Railway station in Thailand

Chiang Rak (สถานีรถไฟเชียงราก) is a railway station in the central Thailand, located in Khlong Nueng Sub-District, Khlong Luang District, Pathum Thani Province, outskirts Bangkok. The station will also serve the SRT Dark Red Line as part of the Northern Extension, scheduled to open in 2028.

It is a class 2 railway station 37.47 km from Hua Lamphong (Bangkok railway station). This station is served by the songthaew (Thai-style minibus) to Thammasat University Rangsit Campus, because it is the closest station to this higher education institution.

Its name "Chiang Rak" comes from its location that was called "Chiang Rak", which is an area in the north of Pathum Thani adjacent to the southern part of Ayutthaya as far as reaching Sing Buri. In the past it was an extensive plain, covering 38,000 rai called "Thung Chiang Rak" (ทุ่งเชียงราก). The word "Chiang Rak" is derived from the fact that in the past it was a place where elephants dragged logs through, locals therefore popularly called "Chang Lak" (ช้างลาก). Later, distorted as Chiang Rak.

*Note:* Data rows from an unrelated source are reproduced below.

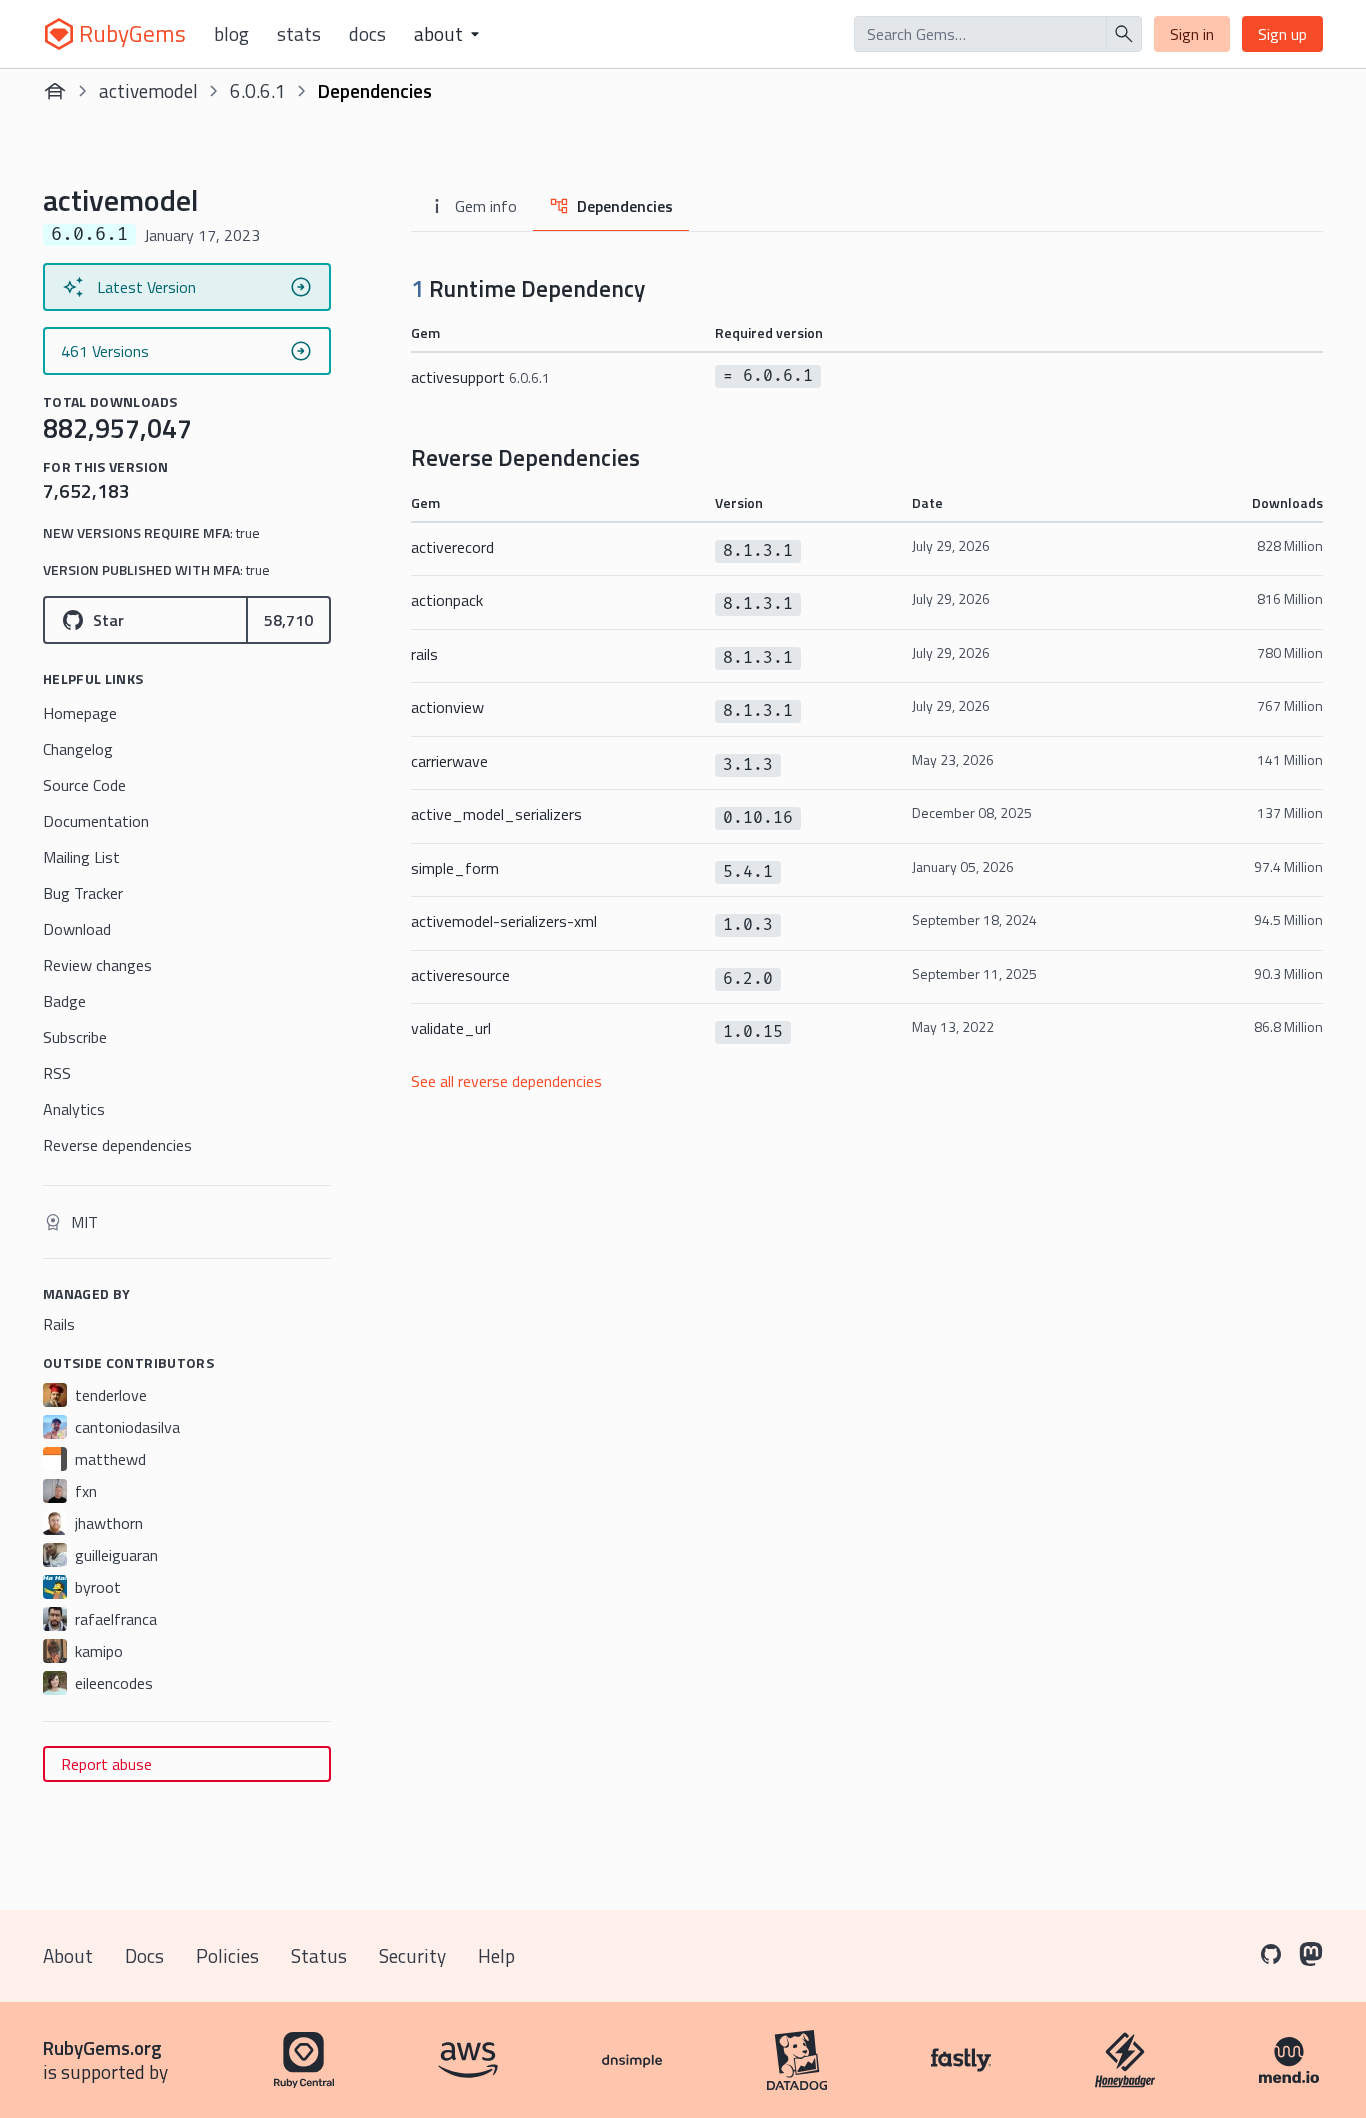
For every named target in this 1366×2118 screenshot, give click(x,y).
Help (496, 1955)
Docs (367, 34)
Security (412, 1955)
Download (77, 929)
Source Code (84, 785)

The area near the station is also the location of the tenth milestone of Khlong Prem Prachakon, the khlong that was canalized in the reign of King Chulalongkorn (Rama V) from Bangkok to Ayutthaya.

The station was upgraded in 1998 as Thammasat University Rangsit Campus was selected as one of the venues for the 13th Asian Games in the same year. The distinguishing feature of the station is applied Thai-style building complex and A-shaped gables designed in harmony with the logo of the 13th Asian Games.